» WORK TO DO
Pick out every line below that contains the string "accomplish", and copy each one. Matching is case-sensitive.

» GIVEN RECORDS
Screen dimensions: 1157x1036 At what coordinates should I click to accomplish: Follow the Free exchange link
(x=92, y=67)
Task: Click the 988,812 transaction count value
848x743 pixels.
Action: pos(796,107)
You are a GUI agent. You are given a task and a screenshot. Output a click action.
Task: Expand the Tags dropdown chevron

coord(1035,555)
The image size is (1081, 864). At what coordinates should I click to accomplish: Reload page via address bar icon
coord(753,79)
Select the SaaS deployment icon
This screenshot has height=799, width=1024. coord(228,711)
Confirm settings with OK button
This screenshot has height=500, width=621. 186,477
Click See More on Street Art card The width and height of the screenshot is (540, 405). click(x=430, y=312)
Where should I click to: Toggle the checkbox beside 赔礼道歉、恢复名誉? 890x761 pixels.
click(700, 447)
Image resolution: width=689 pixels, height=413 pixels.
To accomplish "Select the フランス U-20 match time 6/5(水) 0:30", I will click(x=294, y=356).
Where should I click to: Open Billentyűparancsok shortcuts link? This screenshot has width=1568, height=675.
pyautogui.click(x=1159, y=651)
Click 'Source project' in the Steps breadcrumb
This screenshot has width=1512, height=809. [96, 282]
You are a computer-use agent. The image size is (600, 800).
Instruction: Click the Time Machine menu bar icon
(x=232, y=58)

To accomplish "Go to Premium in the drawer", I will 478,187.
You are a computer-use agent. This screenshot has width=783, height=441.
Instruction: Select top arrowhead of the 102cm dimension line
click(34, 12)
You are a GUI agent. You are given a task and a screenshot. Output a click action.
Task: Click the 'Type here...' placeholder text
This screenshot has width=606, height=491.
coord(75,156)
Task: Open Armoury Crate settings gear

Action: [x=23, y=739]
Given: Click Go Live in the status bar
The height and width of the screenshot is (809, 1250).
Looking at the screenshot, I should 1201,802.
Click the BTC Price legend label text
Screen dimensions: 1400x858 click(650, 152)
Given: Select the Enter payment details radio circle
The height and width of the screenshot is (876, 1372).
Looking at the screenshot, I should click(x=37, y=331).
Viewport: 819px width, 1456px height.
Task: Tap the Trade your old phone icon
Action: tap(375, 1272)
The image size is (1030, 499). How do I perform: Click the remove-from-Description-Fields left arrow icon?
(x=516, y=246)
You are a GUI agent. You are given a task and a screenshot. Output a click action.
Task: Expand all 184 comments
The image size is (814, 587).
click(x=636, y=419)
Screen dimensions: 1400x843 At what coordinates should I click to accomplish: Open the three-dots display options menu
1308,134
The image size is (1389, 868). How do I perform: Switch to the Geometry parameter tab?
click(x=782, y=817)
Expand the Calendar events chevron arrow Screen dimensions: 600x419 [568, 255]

» SOLUTION TO THIS EXERCISE
Screen dimensions: 1157x1036 At what coordinates should I click to accomplish: Follow the Free exchange link
The image size is (1081, 864). At what coordinates should I click to accomplish: Reload page via address bar icon
To accomplish "Select the フランス U-20 match time 6/5(水) 0:30", I will click(x=294, y=356).
To accomplish "Go to Premium in the drawer", I will 478,187.
Screen dimensions: 1400x843 At what coordinates should I click to accomplish: Open the three-dots display options menu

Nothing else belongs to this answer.